**Exercise**
Retype every entry word for word. Omit the pictures.

Saved data entries:
-*-
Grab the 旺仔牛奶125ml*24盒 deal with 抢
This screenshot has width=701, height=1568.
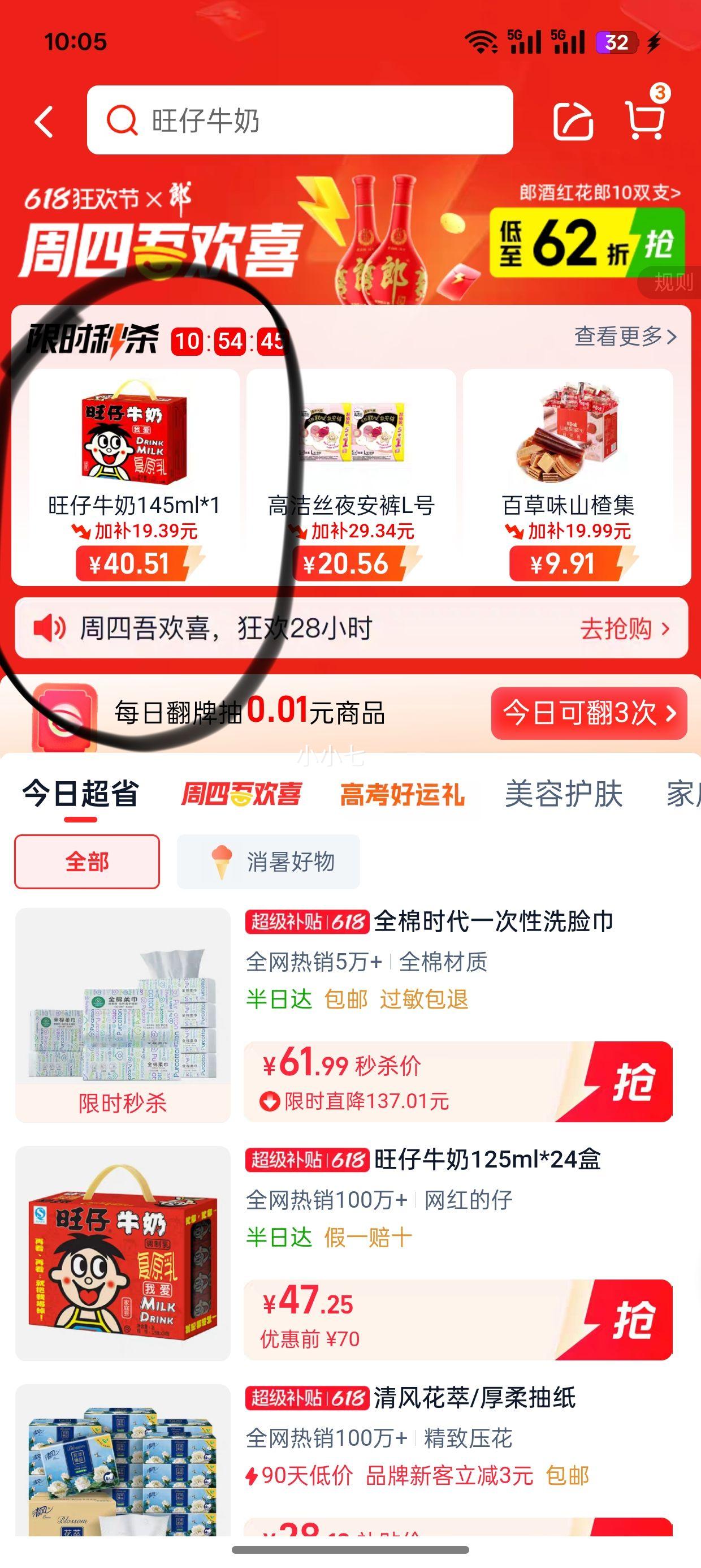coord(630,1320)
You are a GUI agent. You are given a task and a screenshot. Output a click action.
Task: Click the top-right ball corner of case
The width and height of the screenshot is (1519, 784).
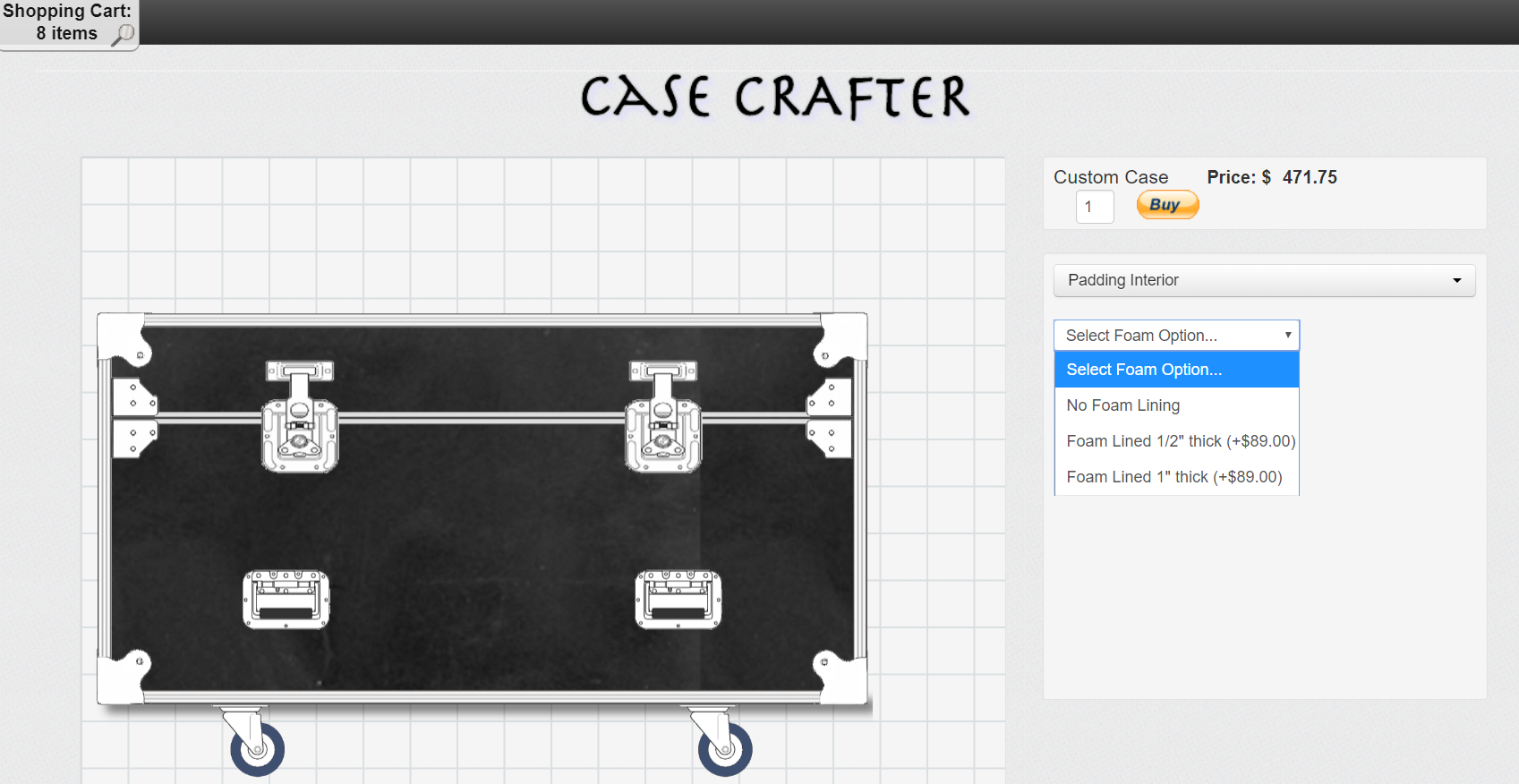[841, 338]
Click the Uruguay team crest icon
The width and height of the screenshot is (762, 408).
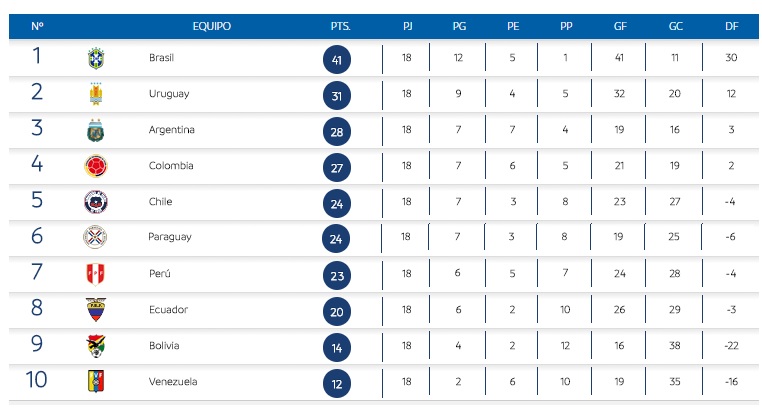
-*-
**Written answer**
Grab the 旺仔牛奶125ml*24盒 deal with 抢
This screenshot has width=701, height=1568.
coord(630,1320)
You are a GUI agent. You are given a task and a screenshot. Output a click action.
Task: Click the top-right ball corner of case
The width and height of the screenshot is (1519, 784).
[841, 338]
Click the Uruguay team crest icon
The width and height of the screenshot is (762, 408).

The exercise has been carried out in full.